** Challenge A **
In the technology considerations passage, what does it suggest using for more flexible storage of and access to BLOB data on SQL Server 2008?
** Challenge B **
Write out everything in the technology considerations passage from "The following guidelines" down to "to XML (XLinq).", keeping the wording unchanged.

** Source passage **
::::
Technology Considerations

The following guidelines will help you to choose an appropriate implementation technology and techniques, depending on the type of application you are designing and the requirements of that application:

  • If you require basic support for queries and parameters, consider using ADO.NET objects directly.
  • If you require support for more complex data access scenarios, or want to simplify your data access code, consider using the Enterprise Library Data Access Application Block. For more details about Enterprise Library, see Appendix F "patterns & practices Enterprise Library".
  • If you are building a data driven Web application with pages based on the data model of the underlying database, consider using ASP.NET Dynamic Data.
  • If you want to manipulate XML-formatted data, consider using the classes in the System.Xml namespace and its subsidiary namespaces, or Linq to XML (XLinq).
  • If you are using ASP.NET to create user interfaces, consider using a DataReader to access data to maximize rendering performance. DataReaders are ideal for read-only, forward-only operations in which each row is processed quickly.
  • If you are accessing SQL Server, consider using classes in the ADO.NET SqlClient namespace to maximize performance.
  • If you are accessing SQL Server 2008, consider using a FILESTREAM for greater flexibility in the storage of and access to BLOB data.
  • If you are designing an object-oriented business layer based on the Domain Model pattern, consider using an Object/Relational Mapping (O/RM) framework, such as the ADO.NET Entity Framework or the open source NHibernate framework (see Additional Resources at the end of this chapter for more information).

For guidance on choosing a data access technology, see Chapter 15 "Designing Data Components." For information about the data access technologies available on the Microsoft platform, see the Appendix C "Data Access Technology Matrix."
::::
** Provided data **

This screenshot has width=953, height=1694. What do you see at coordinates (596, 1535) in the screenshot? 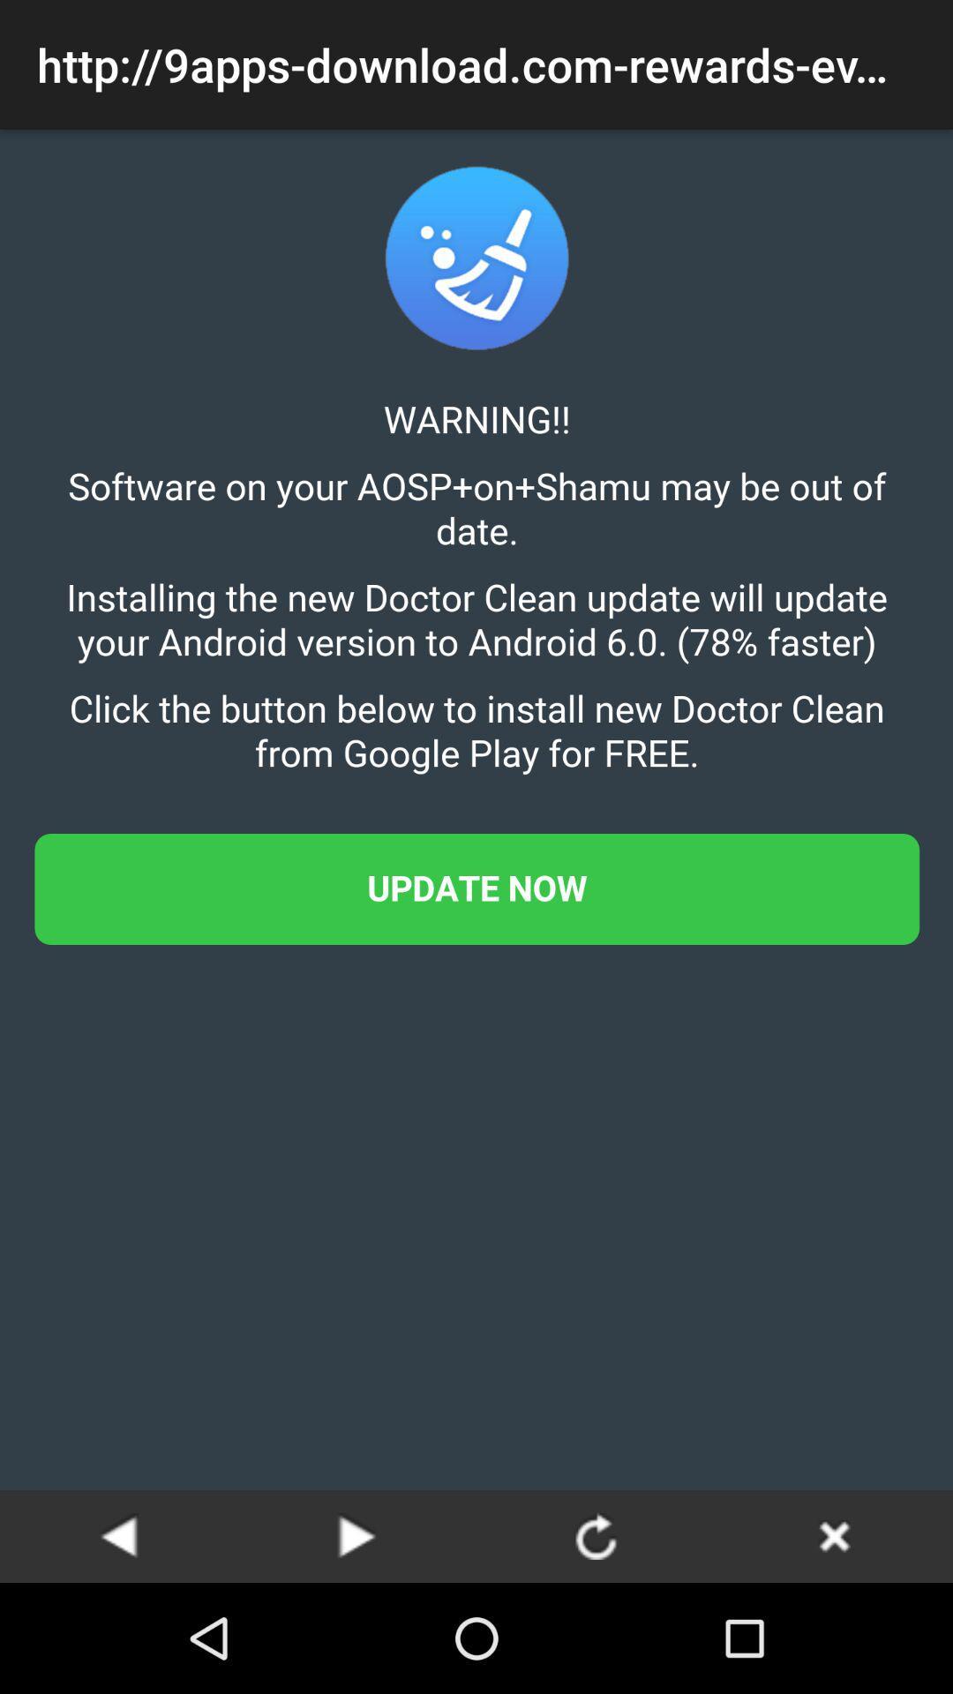
I see `rotate` at bounding box center [596, 1535].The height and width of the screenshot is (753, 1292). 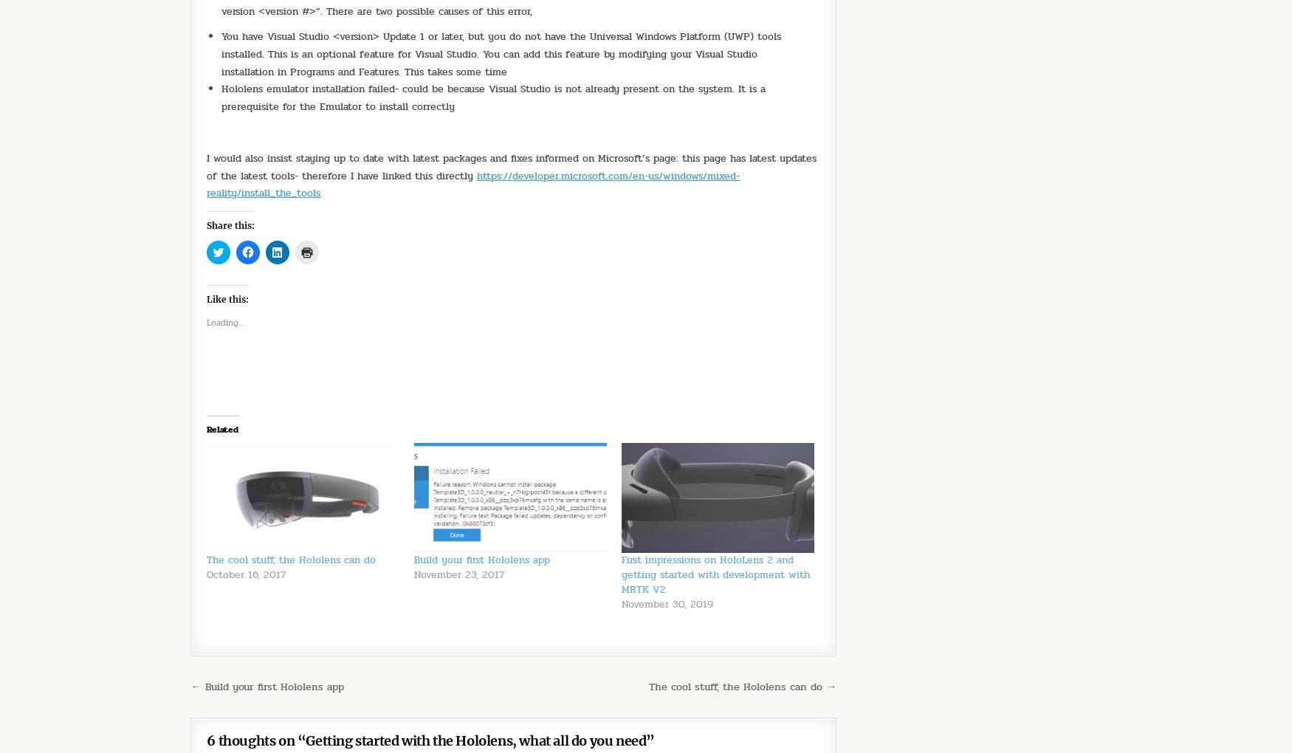 What do you see at coordinates (500, 54) in the screenshot?
I see `'You have Visual Studio <version> Update 1 or later, but you do not have the Universal Windows Platform (UWP) tools installed. This is an optional feature for Visual Studio. You can add this feature by modifying your Visual Studio installation in Programs and Features. This takes some time'` at bounding box center [500, 54].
::::
** Task response A **
A FILESTREAM.

** Task response B **
The following guidelines will help you to choose an appropriate implementation technology and techniques, depending on the type of application you are designing and the requirements of that application:

  • If you require basic support for queries and parameters, consider using ADO.NET objects directly.
  • If you require support for more complex data access scenarios, or want to simplify your data access code, consider using the Enterprise Library Data Access Application Block. For more details about Enterprise Library, see Appendix F "patterns & practices Enterprise Library".
  • If you are building a data driven Web application with pages based on the data model of the underlying database, consider using ASP.NET Dynamic Data.
  • If you want to manipulate XML-formatted data, consider using the classes in the System.Xml namespace and its subsidiary namespaces, or Linq to XML (XLinq).